I always look forward to the twists! I’d love to see an intelligent character who can’t drive. 🙂 Great work, Becca!

Heather
9 years ago

Hermione is a perfect example, love it! I like your idea of giving them an attractive attribute to keep them from being clique, and pairing them up with more smart characters. Good stuff!

Angela Ackerman
9 years ago

Love this one–great job with it Becca. And hello, not overly intelligent? Pu-lease! You rock!

Angela

Anne E. Johnson
9 years ago

Great analysis. Regarding Laura Pauling’s comment, I think many of the great ones (including Hermione) are so fun to read because we watch them gain the experiences that really test their intelligence in meaningful ways for the first time.

Pk Hrezo
9 years ago

Great food for thought! And I beg to differ… from your writing of this post alone I can tell just how intelligent you are. Don’t sell yourself short. 😉

Natalie Aguirre
9 years ago

Great tips on developing this in a character. And SP’s suggestion is good too.

SP Sipal
9 years ago

Great analysis, Becca. And one example of what to do with a brainy character would be what JKR did with Hermione. She gave her a crusading spirit as well, but in her desire to help liberate the house elves, she found she didn’t know everything.
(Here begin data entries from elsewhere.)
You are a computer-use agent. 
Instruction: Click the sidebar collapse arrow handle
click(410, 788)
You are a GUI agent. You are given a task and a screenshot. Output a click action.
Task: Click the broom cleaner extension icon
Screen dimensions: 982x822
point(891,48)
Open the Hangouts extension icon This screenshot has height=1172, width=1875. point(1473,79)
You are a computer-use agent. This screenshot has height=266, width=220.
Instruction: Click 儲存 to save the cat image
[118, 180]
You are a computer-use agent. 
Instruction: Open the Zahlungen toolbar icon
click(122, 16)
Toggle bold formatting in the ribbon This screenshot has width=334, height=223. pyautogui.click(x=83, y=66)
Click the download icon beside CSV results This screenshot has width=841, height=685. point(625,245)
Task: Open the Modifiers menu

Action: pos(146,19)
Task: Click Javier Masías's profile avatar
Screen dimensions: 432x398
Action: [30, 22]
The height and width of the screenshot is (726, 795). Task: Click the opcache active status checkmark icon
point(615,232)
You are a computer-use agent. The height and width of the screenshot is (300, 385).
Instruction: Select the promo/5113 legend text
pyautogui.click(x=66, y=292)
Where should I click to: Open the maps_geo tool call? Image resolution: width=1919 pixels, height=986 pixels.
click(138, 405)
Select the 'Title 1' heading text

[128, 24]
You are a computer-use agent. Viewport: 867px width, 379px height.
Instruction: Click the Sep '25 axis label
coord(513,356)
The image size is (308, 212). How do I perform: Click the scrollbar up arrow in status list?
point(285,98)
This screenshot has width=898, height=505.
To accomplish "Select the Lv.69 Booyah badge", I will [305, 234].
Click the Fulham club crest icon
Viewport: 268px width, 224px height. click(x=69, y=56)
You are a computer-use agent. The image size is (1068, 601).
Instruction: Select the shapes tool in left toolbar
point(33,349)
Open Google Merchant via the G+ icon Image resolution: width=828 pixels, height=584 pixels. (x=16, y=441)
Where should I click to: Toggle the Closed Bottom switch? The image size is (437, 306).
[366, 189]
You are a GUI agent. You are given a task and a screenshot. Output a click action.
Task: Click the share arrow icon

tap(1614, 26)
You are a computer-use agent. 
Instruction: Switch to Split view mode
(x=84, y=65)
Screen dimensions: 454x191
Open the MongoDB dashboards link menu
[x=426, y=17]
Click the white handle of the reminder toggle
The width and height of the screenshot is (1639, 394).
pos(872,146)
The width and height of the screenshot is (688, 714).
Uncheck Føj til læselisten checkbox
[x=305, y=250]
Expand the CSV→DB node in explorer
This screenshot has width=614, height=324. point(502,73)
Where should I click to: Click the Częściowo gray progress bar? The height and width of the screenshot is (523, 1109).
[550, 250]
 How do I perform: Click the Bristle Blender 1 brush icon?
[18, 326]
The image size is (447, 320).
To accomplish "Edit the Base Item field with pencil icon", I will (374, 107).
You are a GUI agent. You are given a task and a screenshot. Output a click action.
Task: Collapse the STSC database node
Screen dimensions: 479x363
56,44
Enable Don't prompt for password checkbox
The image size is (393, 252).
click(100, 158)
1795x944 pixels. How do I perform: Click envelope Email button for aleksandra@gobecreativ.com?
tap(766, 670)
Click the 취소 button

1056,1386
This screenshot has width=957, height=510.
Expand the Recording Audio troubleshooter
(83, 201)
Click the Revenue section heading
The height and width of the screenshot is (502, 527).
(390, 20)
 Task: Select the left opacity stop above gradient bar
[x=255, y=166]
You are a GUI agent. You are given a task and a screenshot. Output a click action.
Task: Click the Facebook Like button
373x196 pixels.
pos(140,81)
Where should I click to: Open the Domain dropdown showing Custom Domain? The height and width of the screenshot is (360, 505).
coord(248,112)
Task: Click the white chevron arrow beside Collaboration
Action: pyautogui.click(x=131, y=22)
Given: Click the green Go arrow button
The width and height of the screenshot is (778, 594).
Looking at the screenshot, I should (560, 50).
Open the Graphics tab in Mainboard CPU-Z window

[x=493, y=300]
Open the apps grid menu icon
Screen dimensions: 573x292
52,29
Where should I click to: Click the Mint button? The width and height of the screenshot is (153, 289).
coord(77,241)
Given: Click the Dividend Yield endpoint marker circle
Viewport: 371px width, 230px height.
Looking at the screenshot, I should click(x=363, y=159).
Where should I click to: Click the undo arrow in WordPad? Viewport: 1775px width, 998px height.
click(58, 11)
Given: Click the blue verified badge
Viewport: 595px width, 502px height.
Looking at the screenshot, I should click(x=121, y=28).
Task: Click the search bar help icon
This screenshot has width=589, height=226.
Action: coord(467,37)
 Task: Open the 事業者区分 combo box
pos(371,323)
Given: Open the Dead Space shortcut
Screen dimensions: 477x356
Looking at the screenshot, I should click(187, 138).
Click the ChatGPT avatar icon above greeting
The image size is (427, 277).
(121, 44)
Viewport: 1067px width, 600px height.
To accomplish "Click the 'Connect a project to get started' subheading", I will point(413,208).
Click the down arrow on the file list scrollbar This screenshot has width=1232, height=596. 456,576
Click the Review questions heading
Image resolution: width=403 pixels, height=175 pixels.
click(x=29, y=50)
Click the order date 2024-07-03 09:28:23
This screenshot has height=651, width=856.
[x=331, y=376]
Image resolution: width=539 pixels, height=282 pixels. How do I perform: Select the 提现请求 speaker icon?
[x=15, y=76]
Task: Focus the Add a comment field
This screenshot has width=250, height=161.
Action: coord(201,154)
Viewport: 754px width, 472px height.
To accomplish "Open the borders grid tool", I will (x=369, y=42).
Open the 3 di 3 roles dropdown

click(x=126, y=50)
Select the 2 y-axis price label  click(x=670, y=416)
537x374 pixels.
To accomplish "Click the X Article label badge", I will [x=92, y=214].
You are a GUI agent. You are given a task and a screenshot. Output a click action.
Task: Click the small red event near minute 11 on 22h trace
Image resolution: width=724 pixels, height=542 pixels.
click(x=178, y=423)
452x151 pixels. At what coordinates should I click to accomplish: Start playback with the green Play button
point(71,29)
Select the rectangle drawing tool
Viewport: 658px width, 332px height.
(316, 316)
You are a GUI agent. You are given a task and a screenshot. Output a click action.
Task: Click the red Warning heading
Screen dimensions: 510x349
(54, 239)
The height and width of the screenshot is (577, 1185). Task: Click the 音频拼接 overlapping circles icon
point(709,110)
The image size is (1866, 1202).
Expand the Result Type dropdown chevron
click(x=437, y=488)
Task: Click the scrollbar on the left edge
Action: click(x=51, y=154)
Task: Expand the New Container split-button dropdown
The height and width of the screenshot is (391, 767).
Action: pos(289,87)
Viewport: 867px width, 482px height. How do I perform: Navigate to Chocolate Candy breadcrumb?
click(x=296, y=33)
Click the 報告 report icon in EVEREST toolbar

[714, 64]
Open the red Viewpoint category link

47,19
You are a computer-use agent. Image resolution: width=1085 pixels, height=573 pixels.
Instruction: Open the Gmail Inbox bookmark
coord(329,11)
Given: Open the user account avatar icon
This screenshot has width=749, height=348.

Your list of character traits are just sooooo helpful! Thanks!

Laura Pauling
9 years ago

Excellent. And what better picture than Hermoine? 🙂 I’d say it’s a bit of both innate intelligence and experiences. How about that? 🙂

tracikenworth
9 years ago

A worthy admittance to character traits. I like to take the brainy character and drive them out of their world into new surroundings just to see how they react. It’s always unexpected.